Mr. Brown called this process “counterfactual regret minimization,” and compared it to the way humans learn the game. “One player will ask another, What would you have done if I had raised here instead of called?”
Unlike systems that can master three-dimensional video games like Dota and StarCraft — systems that need weeks or even months to train to play against humans — Pluribus trained for only about eight days on a fairly ordinary computer at a cost of about $150. The hard part was creating the detailed algorithm that analyzed the results of each decision. “We’re not using much computing power,” Mr. Brown said. “We can cope with hidden information in a very particular way.”
In the end, Pluribus learned to apply complex strategies, including bluffing and random behavior, in real time. Then, when playing against human opponents, it would refine these strategies by looking ahead to possible outcomes, as a chess player might. This spring, the researchers tested the system in games in which a single human professional played against five separate instances of Pluribus.
In that format, Mr. Elias was unimpressed. “You could find holes in the way it played,” he said; among other bad habits, Pluribus tended to bluff too often.

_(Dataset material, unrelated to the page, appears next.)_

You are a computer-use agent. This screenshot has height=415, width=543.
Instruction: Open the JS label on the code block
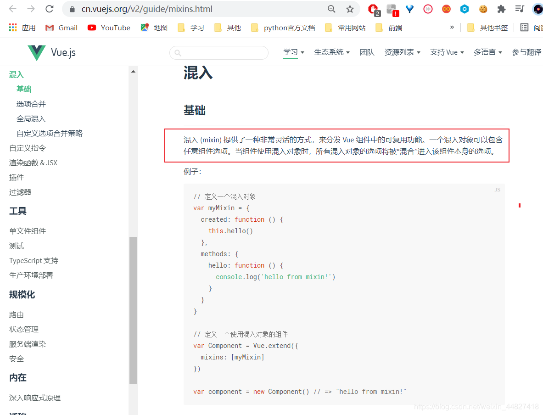497,189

But after taking suggestions from him and other players, the researchers modified and retrained the system. In subsequent games against top professionals, Mr. Elias said, the system seemed to have reached superhuman levels.
The system did not play for real money. But if the chips had been valued at a dollar apiece, Pluribus would have won about $1,000 an hour against its elite opponents. “At this point, you couldn’t find any holes,” Mr. Elias said.
All the matches were played online, so the system was not deciphering the emotions or physical “tells” of its human opponents. The success of Pluribus showed that poker can be boiled down to nothing but math, Mr. Elias said: “Pure numbers and percentages. It is solving the game itself.”